Medienhype um Jacko

Von Günter Herkel |
King of Pop schlägt King of Rock ‘n Roll, zumindest postum. Schon der Tod von Elvis Presley vor 32 Jahren löste einen gigantischen Hype aus. Aber im digitalen Zeitalter mit ungleich größeren Medienreichweiten interessiert Morbiditäts-Statistiker vor allem eine Frage: Hatte die weltweit ausgestrahlte Trauerfeier für Michael Jackson mehr Zuschauer als das Begräbnis von Papst Johannes Paul II. vor vier Jahren? Toppte die Übertragung gar das mit 2,5 Milliarden Zuschauern bislang als unschlagbares Mega-Event angesehene televisionär eingefangene Begräbnis von Lady Diana?
Auch deutsche TV-Sender wollten, konnten da nicht abseits stehen. Vor allem die öffentlich-rechtlichen Anstalten legten sich mächtig ins Zeug: Specials, regelmäßige Live-Schalten ins Staples-Center nach Los Angeles, Aufsager mit Stimmungsbildern. Die ARD schickte in einem Brisant-Extra den "Grand Prix" gestählten Moderator Peter Urban an die Trauerfront, verschob gar die "Tagesschau", um dann aber gegen 20:19 Uhr unvermittelt aus der Live-Übertragung auszusteigen, und das vor dem mutmaßlichen emotionalen Höhepunkt des Ereignisses.

Man kann sich lebhaft vorstellen, mit welcher Leidenschaft hier die Fraktion der Quotenjäger gegen die Liebhaber eines zuverlässigen Programmschemas gerungen haben dürfte.
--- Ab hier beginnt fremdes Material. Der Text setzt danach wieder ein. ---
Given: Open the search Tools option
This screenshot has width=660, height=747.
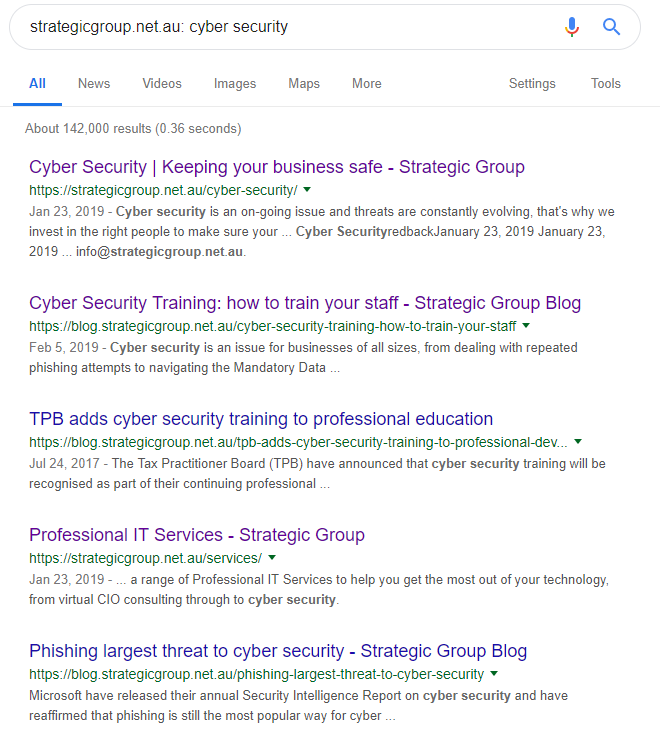Looking at the screenshot, I should point(606,84).
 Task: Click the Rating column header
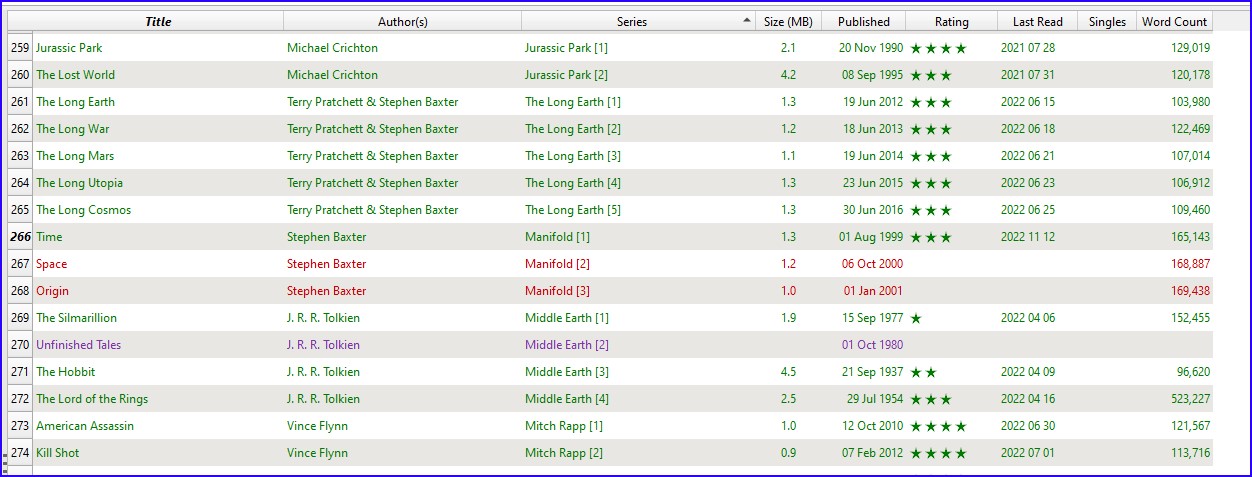tap(951, 21)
Wer "Brisant" verpasste, kam zu vormitternächtlicher Stunde bei einer Zusammenfassung auf seine Kosten.

Auch das ZDF ließ sich nicht lumpen, warf sein Prime-Time-Programm um und übertrug den "Abschied vom King of Pop" fast bis zum weltumspannenden "We are the World"-Finale. Nicht zu vergessen Phoenix, der Ereignis- und Dokumentationskanal von ARD und ZDF. Mit Sonderberichten fast rund um die Uhr warteten die privaten Nachrichtensender N24 und n-tv auf. Einst als Kanäle für harte und seriöse Information gedacht, driften beide unter krisenbedingtem Sparzwang seit geraumer Zeit immer mehr ins Boulevardeske ab.

Aber auch der massive Einsatz gerade von ARD und ZDF gibt zu denken. Ganz egal, für wie bedeutsam man unter nachrichtlichen Aspekten das Ableben des grandiosen Musikers Michael Jackson und den folgenden Trauerkult hält. Fast hatte es den Anschein, als wollten die Öffentlich-Rechtlichen das Gerede vom "Generationenabriss" Lügen strafen.

Als wolle man demonstrieren, dass die musikalische Kompetenz sich nicht in der Ausstrahlung von Festivals der Volksmusik, Florian Silbereisen und Musikantenstadl erschöpft. Jene Programmformate, die etwa dem ZDF das Image eines "Kukident-Senders" eingetragen haben, mit denen das jugendliche Publikum längst mehrheitlich in die Arme von Viva, MTV und anderer Privatkanäle getrieben wurde.

Die Zuschauer von ARD und ZDF ließ das Mega-Event denn auch vergleichsweise kalt. Während etwa lediglich 3,3 Millionen das ZDF-Special zum Jacko-Spektakel verfolgten, gaben zeitgleich fast fünf Millionen einer neuen Folge der ARD-Anwaltsserie "Der Dicke" den Vorzug. In Deutschland dürfte die tote Lady Diana weiterhin All-Time-Quotenprinzessin bleiben.